Given the increasing nationwide incidence of surgical rotator cuff repairs, investigating gender-based differences is crucial. RC pathology is reportedly more prevalent in women, especially those aged 70 to 79, influenced by both socially constructed roles and biological characteristics. The exact physiological response of tendons and ligaments to sex hormones remains unclear, with conflicting study results. Postmenopausal estrogen decline has a documented impact on tendon homeostasis, affecting cell proliferation, metabolism, and collagen turnover. Anatomical and biomechanical differences between sexes also play a role, with recent findings indicating lower shoulder muscle volume in females, which could influence treatment outcomes.

 

The study underscores the pervasive gender bias in clinical and preclinical research.

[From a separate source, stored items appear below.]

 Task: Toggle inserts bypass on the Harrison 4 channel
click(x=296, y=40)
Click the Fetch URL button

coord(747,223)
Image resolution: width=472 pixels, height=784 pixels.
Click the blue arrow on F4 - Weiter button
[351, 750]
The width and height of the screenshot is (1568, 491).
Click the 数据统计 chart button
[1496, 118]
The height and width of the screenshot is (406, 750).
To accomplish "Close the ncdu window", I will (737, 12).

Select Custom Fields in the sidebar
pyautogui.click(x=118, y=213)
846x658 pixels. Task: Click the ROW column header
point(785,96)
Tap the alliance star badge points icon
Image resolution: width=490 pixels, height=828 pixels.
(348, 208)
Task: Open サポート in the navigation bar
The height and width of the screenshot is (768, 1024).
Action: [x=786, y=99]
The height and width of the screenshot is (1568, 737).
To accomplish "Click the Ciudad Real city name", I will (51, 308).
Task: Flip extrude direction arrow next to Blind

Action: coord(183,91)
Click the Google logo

Despite policies promoting women’s participation in research, outcomes are often not reported by sex. Gender bias persists across various medical fields, leading to ineffective therapies or misleading diagnoses for women. For instance, women experience higher mortality and poorer outcomes after heart attacks due to symptoms being labeled as “atypical.” Similarly, female-specific risks and adverse effects in drug treatments and therapies are frequently overlooked.

 

In conclusion, this systematic review highlights a critical gender bias in rotator cuff repair research, with only 4% of studies reporting sex-disaggregated data. This limited sample size is not representative of the broader patient population, underscoring the urgent need for more comprehensive gender-based analyses in rotator cuff repair research. Addressing these disparities will enhance diagnostic accuracy and therapeutic decisions, ultimately improving treatment outcomes for both men and women.